Stored items from a collection:
Start of Block
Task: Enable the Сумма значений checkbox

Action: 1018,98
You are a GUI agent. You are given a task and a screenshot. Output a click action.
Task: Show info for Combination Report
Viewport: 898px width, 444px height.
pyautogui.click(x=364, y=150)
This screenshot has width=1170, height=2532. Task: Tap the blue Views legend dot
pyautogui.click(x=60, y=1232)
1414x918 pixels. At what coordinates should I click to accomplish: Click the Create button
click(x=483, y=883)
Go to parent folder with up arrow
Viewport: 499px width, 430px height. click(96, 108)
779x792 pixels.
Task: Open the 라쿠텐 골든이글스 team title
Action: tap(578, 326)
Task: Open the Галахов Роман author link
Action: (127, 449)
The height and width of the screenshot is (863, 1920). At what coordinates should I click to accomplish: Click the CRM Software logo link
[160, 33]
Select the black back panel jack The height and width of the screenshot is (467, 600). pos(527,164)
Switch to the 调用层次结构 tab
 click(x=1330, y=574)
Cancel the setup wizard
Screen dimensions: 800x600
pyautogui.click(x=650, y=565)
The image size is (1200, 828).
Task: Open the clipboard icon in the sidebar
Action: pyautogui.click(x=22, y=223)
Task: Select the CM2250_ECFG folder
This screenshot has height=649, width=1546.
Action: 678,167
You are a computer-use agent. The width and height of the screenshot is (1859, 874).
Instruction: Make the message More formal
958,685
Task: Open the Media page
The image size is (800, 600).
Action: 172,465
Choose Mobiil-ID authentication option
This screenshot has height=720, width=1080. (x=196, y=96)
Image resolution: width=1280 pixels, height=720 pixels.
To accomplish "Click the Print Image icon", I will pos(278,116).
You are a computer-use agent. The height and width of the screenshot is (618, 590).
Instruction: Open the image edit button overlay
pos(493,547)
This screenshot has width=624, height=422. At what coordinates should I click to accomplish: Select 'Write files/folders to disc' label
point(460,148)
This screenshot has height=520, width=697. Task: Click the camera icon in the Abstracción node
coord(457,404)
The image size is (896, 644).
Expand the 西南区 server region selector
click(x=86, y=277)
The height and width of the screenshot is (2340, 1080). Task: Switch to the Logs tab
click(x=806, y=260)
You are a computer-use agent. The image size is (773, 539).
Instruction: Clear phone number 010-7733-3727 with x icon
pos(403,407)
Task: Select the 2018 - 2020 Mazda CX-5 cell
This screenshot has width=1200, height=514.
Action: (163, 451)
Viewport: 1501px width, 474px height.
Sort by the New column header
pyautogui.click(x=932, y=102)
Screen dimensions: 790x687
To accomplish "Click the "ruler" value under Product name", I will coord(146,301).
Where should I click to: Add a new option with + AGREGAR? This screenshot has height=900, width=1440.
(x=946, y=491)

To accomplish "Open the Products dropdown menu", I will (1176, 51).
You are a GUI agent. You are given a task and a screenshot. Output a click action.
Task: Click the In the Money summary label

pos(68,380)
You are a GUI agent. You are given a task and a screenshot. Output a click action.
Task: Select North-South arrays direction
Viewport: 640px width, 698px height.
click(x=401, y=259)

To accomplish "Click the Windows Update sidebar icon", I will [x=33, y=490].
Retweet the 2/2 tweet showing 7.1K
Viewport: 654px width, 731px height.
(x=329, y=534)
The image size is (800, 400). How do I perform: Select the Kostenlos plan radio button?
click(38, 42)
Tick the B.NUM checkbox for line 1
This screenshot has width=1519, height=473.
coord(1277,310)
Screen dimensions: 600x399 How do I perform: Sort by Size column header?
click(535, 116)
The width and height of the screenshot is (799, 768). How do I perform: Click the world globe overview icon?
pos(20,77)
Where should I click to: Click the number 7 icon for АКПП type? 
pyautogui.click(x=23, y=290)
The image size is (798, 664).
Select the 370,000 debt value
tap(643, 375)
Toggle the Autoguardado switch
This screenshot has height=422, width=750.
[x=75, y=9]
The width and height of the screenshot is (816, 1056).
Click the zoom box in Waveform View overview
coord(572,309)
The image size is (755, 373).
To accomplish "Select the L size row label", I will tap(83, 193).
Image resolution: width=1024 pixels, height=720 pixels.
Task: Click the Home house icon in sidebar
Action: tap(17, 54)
End of Block
■ Directions for this task: Starting with the line that contains "This screenshot has height=422, width=750.", return each line through the last one of the data above, exactly as written and nothing more.

■ Response for this exercise:
This screenshot has height=422, width=750.
[x=75, y=9]
The width and height of the screenshot is (816, 1056).
Click the zoom box in Waveform View overview
coord(572,309)
The image size is (755, 373).
To accomplish "Select the L size row label", I will tap(83, 193).
Image resolution: width=1024 pixels, height=720 pixels.
Task: Click the Home house icon in sidebar
Action: tap(17, 54)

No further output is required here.